Deputies debate neighborhood tree troubles

Chen Huizhi
Suggestions were made during the city's People's Congress on how to chop through the red tape involving problematic trees in residential communities.
Chen Huizhi

Trees which cause problems in residential communities are overly difficult to remove under current regulations, according to two deputies at Shanghai People’s Congress.

Complaints about trees have drawn more and more attention from the public, as the city’s government hotline 12345 received about 5,000 such complaints from September to November last year.

The city’s current regulation on greenery management stipulates that residents living in residential complexes can apply to greenery authorities to have certain trees removed if those trees negatively affect light, air flow and safety for residents or pose a threat to other facilities.

In order to file a complaint, residents have to raise the problem with their residents’ committee first, and the latter upon agreement shall relay the complaint to the company or government institution responsible for the maintenance of green space at the residential complex in question in order to get agreement to fell the trees. But in reality, things are quite complicated.

Li Feikang, a deputy from Huangpu District, said the major problem is that it’s hard to get enough residents to agree on spending the money on tree-felling projects.

While old residential complexes built by the government as housing projects are entitled to government subsidies, in commercial real estate properties, expenditures for tree chopping are footed by all residents, Li said.

If the amount to be spent exceeds certain limits, a residents’ congress must be convened to discuss the issue. In this case, two-thirds of residents have to give their consent.

Cutting down a tree can also be quite expensive.
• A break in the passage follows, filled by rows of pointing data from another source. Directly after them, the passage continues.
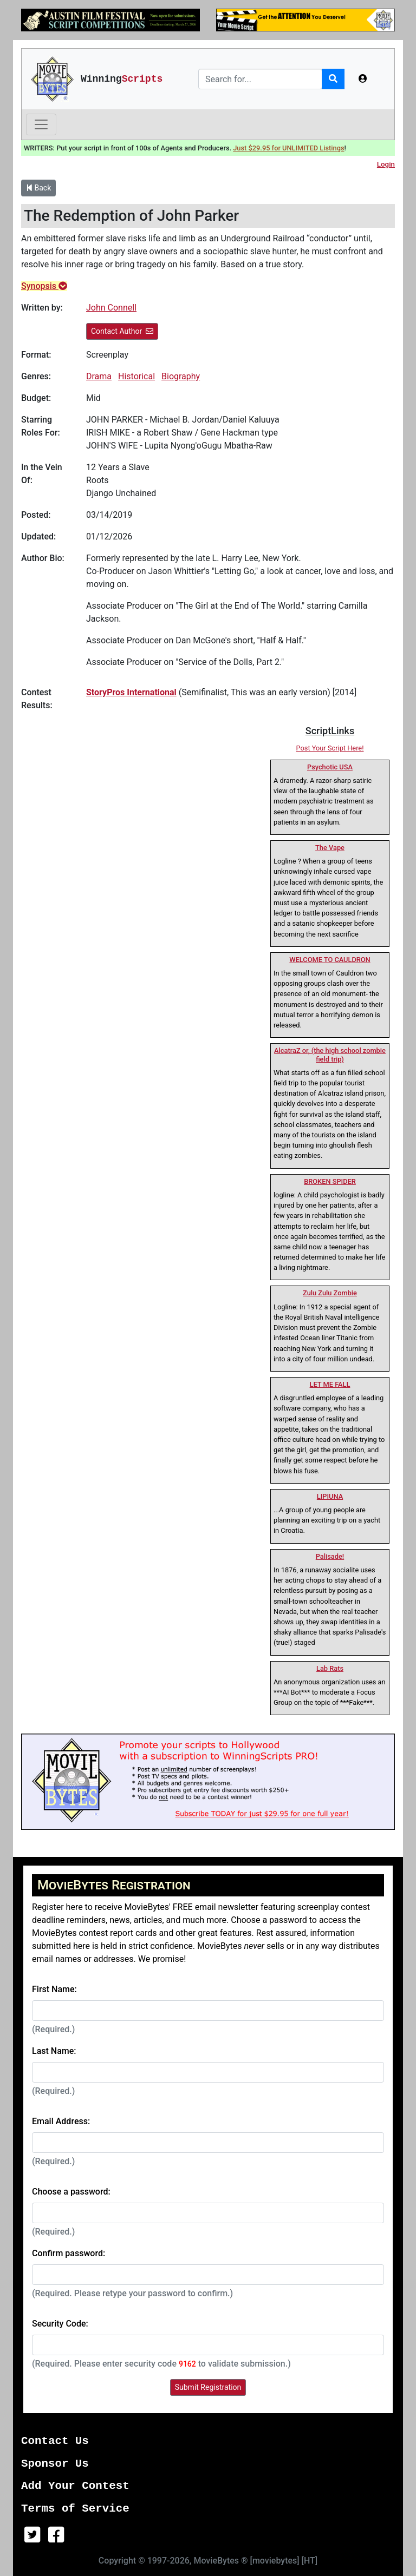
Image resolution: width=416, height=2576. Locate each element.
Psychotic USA (330, 767)
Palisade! (330, 1556)
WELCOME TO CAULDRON (329, 960)
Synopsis (44, 286)
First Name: (54, 1989)
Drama (99, 376)
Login (386, 164)
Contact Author (122, 331)
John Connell (111, 307)
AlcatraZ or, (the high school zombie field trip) (330, 1054)
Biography (180, 376)
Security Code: (60, 2323)
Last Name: (54, 2051)
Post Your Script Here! (330, 748)
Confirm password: (68, 2253)
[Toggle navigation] (41, 124)
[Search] (260, 79)
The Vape (329, 848)
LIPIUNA (330, 1496)
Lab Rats (329, 1668)
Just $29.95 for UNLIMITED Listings (288, 148)
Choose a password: (71, 2191)
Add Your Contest (75, 2486)
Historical (136, 376)
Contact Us (55, 2441)
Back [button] (38, 187)
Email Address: (61, 2121)
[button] (363, 79)
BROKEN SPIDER (330, 1181)
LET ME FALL (330, 1384)
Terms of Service (75, 2508)
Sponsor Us (55, 2464)
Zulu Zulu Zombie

Li said it costs 1,000 (US$145) to 15,000 yuan to remove a tree, and 3,000 yuan to have greenery companies use cranes to cut trees.

“It’s always hard to get enough residents to agree on spending the money, but in some cases it’s really urgent to have those trees felled because they affect the safety not only of people but also pipes and wires underground,” he said.

Li made some suggestions which he believed could help more efficiently solve tree troubles in residential complexes.

He suggested that two-thirds of the residents affected by some trees should be eligible to file a tree removal application to greenery authorities, bypassing the residents’ committee, while government subsidies to such projects should be made to residential complexes.

Also, he proposed that greenery authorities mull detailed standards for tree planting and removal in residential complexes so as to prevent trouble and streamline the procedure of eventual tree removal.

Feng Yan, a deputy from Jiading District, in her suggestion to the government on the same topic suggested that real estate developers should be held responsible for tree troubles and be made to cover the cost of tree removal and landscaping.